Recruiting out-of-state though, can be a struggle for a school of K’s stature. However, with Coach Riley’s aggressive recruiting and continued success of the program, Faber sees no reason the Hornets can’t continue to recruit top talent.
“Our indoor facilities and our academics and how nice our campus is, people want to come,” said Faber. “Especially when they see our outdoor tennis courts.”
Stowe Stadium was dedicated in 1946 and despite renovations to maintain the court, such as a resurfacing and fence replacement last summer, the stadium has maintained a similar structure to its 1946 birth. It serves as the host of the USTA Boys’ 16 and 18 national tournaments every summer, attracting top talent like Arthur Ashe, Pete Sampras and Andy Roddick during its years in Kalamazoo. This season, it was the host site of the men’s and women’s Division III national championships.

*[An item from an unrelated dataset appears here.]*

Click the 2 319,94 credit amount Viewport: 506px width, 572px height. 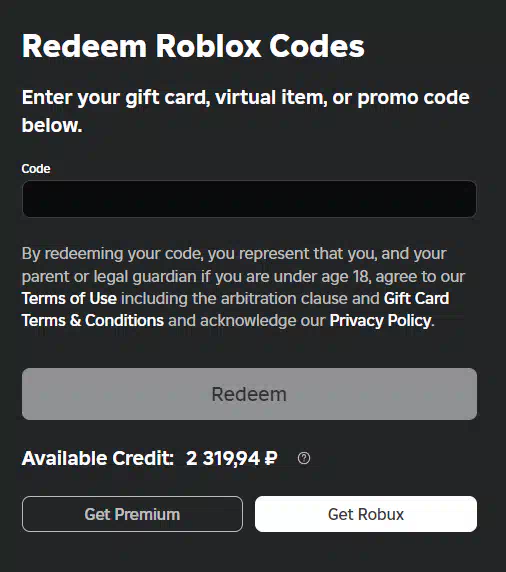tap(223, 458)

“They show [prospective students] Stowe Stadium on the tour,” said Rothstein. “And coaches take recruits into Markin [Racquet Center] and walk past the trophies.”

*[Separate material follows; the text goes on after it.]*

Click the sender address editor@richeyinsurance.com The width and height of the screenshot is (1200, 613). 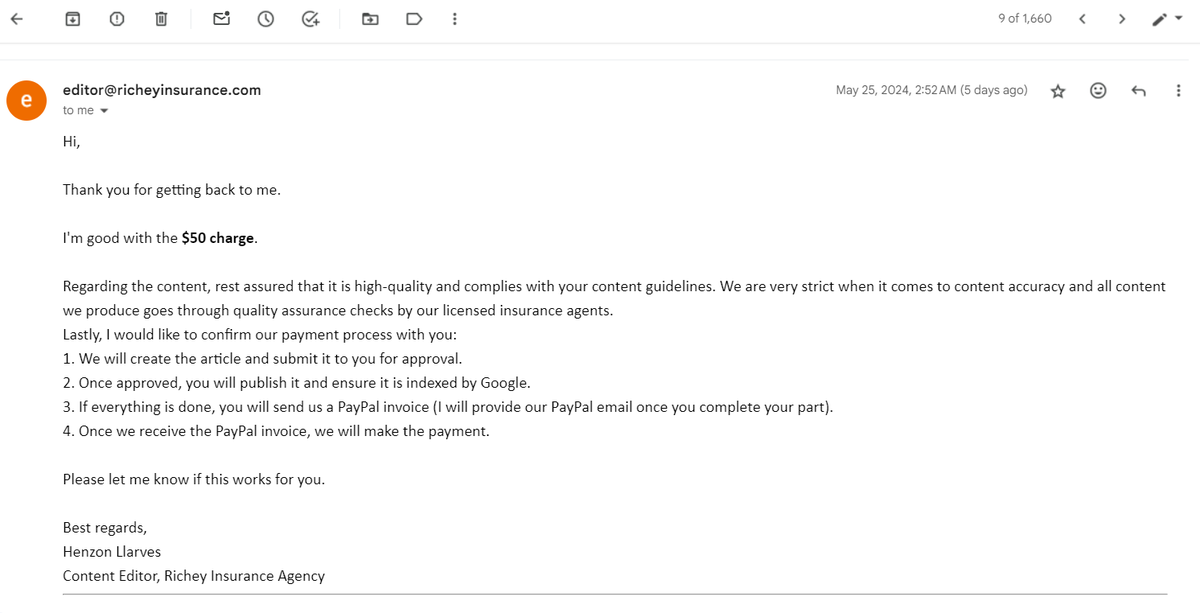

Since its dedication, Stowe has served as a landmark of Kalamazoo College. It leaves a lasting impression. The history that has taken place on the stadium’s courts could fill an encyclopedia.
“It’s our Big House,” said Faber.
Like Rothstein noted, many prospective athletes are taken into Markin by their coaches during visits. This gives potential athletes the opportunity to see the legacy of Kalamazoo tennis.
“The coach shows them the Hall of Fame and the memorabilia and our trophies. They tell them about the streak,” said Faber.
That recognition is more than welcome; however, to a team robbed of the praise they probably deserve.
“It’s cool that tennis is talked about and brought up and it’s one of those things to kind of show the school off,” said Colapinto.
“It does make you feel good,” said Rothstein. “You just kind of feel like we’re the best team and they’re using that and our accomplishments to help attract other athletes.”
The accomplishments are far from over though. Days after being eliminated from their NCAA regional, the men were back on the iconic courts working. They don’t need the recognition, the talking or the press. The trophies in Markin, the legacy of the program and the National Championship banners are looming. No matter the time of the year, the players can be found in pairs at Stowe or Markin with the recognizable echo of a fuzzy, neon ball. History awaits them.